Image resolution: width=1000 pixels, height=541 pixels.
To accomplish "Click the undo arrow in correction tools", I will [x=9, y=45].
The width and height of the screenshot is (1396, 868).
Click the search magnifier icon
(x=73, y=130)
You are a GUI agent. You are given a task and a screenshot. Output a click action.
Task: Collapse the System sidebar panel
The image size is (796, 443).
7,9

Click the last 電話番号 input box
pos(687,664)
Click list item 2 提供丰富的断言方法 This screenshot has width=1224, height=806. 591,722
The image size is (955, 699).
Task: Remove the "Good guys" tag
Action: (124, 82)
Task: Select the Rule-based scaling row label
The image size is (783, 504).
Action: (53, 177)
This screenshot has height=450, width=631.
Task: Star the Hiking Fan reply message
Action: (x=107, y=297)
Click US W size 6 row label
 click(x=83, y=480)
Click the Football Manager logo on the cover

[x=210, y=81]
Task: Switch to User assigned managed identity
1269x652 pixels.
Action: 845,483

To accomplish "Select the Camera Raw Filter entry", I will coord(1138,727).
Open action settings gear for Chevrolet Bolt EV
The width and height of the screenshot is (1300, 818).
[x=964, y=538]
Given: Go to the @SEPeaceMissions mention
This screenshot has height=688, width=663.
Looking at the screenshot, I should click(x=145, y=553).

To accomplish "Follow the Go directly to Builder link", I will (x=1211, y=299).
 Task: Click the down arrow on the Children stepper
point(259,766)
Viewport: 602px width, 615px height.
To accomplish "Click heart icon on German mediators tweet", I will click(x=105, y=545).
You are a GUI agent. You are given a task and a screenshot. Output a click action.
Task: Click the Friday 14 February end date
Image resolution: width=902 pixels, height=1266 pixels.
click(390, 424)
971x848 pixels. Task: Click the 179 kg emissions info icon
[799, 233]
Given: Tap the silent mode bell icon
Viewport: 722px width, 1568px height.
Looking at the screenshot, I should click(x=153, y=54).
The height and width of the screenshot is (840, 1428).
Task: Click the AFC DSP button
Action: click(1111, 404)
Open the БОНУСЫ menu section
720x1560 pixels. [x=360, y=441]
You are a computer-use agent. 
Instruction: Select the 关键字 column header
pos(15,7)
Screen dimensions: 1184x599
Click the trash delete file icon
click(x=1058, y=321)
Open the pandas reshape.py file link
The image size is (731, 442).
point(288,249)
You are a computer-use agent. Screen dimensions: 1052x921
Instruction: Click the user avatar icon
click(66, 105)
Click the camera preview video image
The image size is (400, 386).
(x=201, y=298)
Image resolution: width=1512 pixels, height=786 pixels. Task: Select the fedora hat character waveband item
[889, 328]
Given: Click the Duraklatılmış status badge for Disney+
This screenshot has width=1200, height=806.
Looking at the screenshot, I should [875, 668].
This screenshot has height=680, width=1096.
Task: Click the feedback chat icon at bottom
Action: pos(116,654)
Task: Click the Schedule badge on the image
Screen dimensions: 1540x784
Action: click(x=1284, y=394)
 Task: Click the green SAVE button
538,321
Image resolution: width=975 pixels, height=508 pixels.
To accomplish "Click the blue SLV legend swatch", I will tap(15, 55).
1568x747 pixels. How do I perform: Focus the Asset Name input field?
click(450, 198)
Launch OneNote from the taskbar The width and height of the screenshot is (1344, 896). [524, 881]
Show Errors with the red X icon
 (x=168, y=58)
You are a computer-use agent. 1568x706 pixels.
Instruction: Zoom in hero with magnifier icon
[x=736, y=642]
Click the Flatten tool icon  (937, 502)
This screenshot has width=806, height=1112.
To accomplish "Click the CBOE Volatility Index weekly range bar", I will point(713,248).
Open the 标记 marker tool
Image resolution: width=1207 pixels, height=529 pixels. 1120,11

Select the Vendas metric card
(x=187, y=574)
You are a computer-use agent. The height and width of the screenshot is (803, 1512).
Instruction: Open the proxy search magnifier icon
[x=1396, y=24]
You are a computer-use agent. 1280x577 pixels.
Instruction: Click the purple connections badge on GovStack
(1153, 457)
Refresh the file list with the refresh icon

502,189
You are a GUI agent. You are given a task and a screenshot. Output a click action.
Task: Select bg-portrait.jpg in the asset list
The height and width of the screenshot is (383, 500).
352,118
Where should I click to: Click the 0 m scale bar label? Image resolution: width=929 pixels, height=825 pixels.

※ ※ ※

* **To do**
Reproduce the data verbatim, starting at its first line and ending at the line that contains "[x=210, y=81]", with both of those lines included.

* **Correct output**
Image resolution: width=1000 pixels, height=541 pixels.
To accomplish "Click the undo arrow in correction tools", I will [x=9, y=45].
The width and height of the screenshot is (1396, 868).
Click the search magnifier icon
(x=73, y=130)
You are a GUI agent. You are given a task and a screenshot. Output a click action.
Task: Collapse the System sidebar panel
The image size is (796, 443).
7,9

Click the last 電話番号 input box
pos(687,664)
Click list item 2 提供丰富的断言方法 This screenshot has width=1224, height=806. 591,722
The image size is (955, 699).
Task: Remove the "Good guys" tag
Action: (124, 82)
Task: Select the Rule-based scaling row label
The image size is (783, 504).
Action: (53, 177)
This screenshot has height=450, width=631.
Task: Star the Hiking Fan reply message
Action: (x=107, y=297)
Click US W size 6 row label
 click(x=83, y=480)
Click the Football Manager logo on the cover

[x=210, y=81]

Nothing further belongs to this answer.